KIMOTHY ZIMMERMAN, PLAINTIFF,
V.
LARRY G. MASSANARI, ACTING COMMISSIONER OF SOCIAL SECURITY, DEFENDANT.



The opinion of the court was delivered by: Larimer, Chief Judge.

  DECISION AND ORDER

INTRODUCTION

This is an action brought pursuant to 42 U.S.C. § 405(g) and 1383(c)(3) to review the final determination of the Commissioner of Social Security ("the Commissioner") that plaintiff was not disabled under the Social Security Act, and therefore, was not entitled to disability benefits. Plaintiff has moved for judgment on the pleadings pursuant to Fed.R.Civ.P. 12(c), or, in the alternative, to remand the case for a new hearing. The Commissioner cross-moves for an order remanding the case for rehearing pursuant to the fourth sentence of 42 U.S.C. § 405(g) because the Administrative Law Judge ("ALJ") failed to apply the correct legal standards, failed to assess the opinions of Drs. Lasser and Canfield, and failed to obtain additional information from Dr. Tahir. For the reasons outlined below, the Court finds that the Commissioner's decision was not supported by substantial evidence and accordingly remands the matter for further development of the administrative record.

PROCEDURAL BACKGROUND

Plaintiff Kimothy Zimmerman ("Zimmerman") applied for Social Security Disability and SSI benefits on August 6, 1996. (Tr. 98).*fn1 His application was denied initially and on reconsideration. (Tr. 64, 71). Plaintiff requested a hearing before an ALJ, and a hearing was held in the case on November 10, 1998. (Tr. 28-49). The ALJ decided that plaintiff was not entitled to benefits and denied Zimmerman's claim. (Tr. 19-26). The ALJ's decision became the Commissioner's final decision on February 16, 2001 when the Appeals Council denied plaintiffs request for review. (Tr. 7). Plaintiff commenced this action on April 4, 2001, seeking review of the Commissioner's final decision pursuant to 42 U.S.C. § 405(g).

FACTUAL BACKGROUND

Zimmerman was born on August 26, 1962. (Tr. 98). Since slipping on ice in 1987, he has suffered consistent lower back pain. (Tr. 198). In 1990, he slipped and fell on his right shoulder, and has since had a decreased range of motion in the right arm. (Tr. 243). Zimmerman has a high school education. (Tr. 128). He formerly worked as a vineyard laborer, auto mechanic and security guard. (Tr. 133).

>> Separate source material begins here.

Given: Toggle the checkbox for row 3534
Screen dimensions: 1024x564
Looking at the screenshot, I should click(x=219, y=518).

The medical records contained in the file delineate Zimmerman's complaints of back and neck pain, stemming from his 1987 fall. (Tr. 198, 231, 242). Most of Zimmerman's medical care has been provided by his primary care physician, Azhar Tahir, M.D. Zimmerman also began treatment with orthopedic surgeon Steven Lasser, M.D. in March, 1996. (Tr. 201).

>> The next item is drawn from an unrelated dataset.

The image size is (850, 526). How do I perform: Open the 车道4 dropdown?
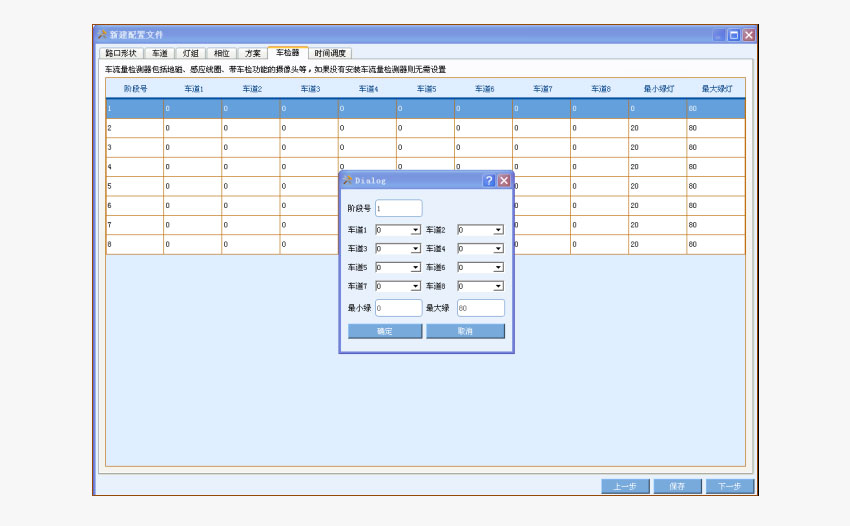click(x=497, y=249)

Dr. Tahir's office notes indicate that Zimmerman suffers from osteoarthritis, obesity, gastroesophagel reflux disease ("GERD"), generalized edema and hypertension. (Tr. 267). In 1993, Tahir noted that Zimmerman had problems with prolonged walking and lifting. (Tr. 208). In 1994, Zimmerman's condition had deteriorated to "chronic back and knee pain" (Id.), and since then he has been described as suffering from "continuing back pain." (Tr. 225, 227, 228). Between December, 1997 and September, 1998, Tahir noted Zimmerman's ability to lift and carry dropped from 15 pounds (Tr. 267) to 10 pounds (Tr. 321) to 5 pounds (Tr. 279). He also repeatedly noted that Zimmerman could walk less than 2 hours per day and was able to sit for less than 6 hours per day. (Tr. 268, 321, 279). Zimmerman lacks the normal ability to crouch, squat or climb (Tr. 302, 303, 321), and physical therapy was not recommended because it increased Zimmerman's pain. (Tr. 279). By July, 1999, Dr. Tahir was of the opinion that Zimmerman was "totally disabled." (Tr. 300).

In 1996, Dr. Lasser indicated that Zimmerman suffered from back pain secondary to lumbar disc disease. (Tr. 201). He also noted diffuse tenderness of the lower back near L5-S1 and a painful range of back motion. (Id.). An MRI taken in April, 1996 revealed degenerative changes of the T11-12, L4-5 and L5-S1 intervertebral discs with some mild posterior annular tears. (Id.). Dr. Lasser was of the opinion that "from a practical standpoint, [Zimmerman] is unable to work in any capacity." (Tr. 202).

A consultative examiner for the Commissioner, Wesley Canfield, M.D., noted that there was some hypesthesia over the dorsum of the left foot, and pinprick sensation was diminished compared to the right foot. (Tr. 244). He also noted that Zimmerman's greatest impairment appeared to be his morbid obesity, and that his prognosis was poor, and he probably could not even do sedentary work.*fn2 (Tr. 245). Two additional consultative examiners, Frank Norsky, M.D. and David Pulver, M.D., indicated that "there [were] no objective clinical signs of any significant disabling condition of the lumbosacral spine" (Tr. 232), and "claimant has a history of discogenic disease of the lumbar spine without significant findings at this time." (Tr. 199). Finally, the Commissioner retained Joung R. Oh, M.D. and Sury Putcha, M.D. to make a physical residual function capacity ("RFC") assessment without a physical examination. They opined that Zimmerman could lift and carry 50 pounds occasionally and 25 pounds frequently, and that he could stand, walk or sit for a total of about six hours in an eight hour work day. (Tr. 234, 258).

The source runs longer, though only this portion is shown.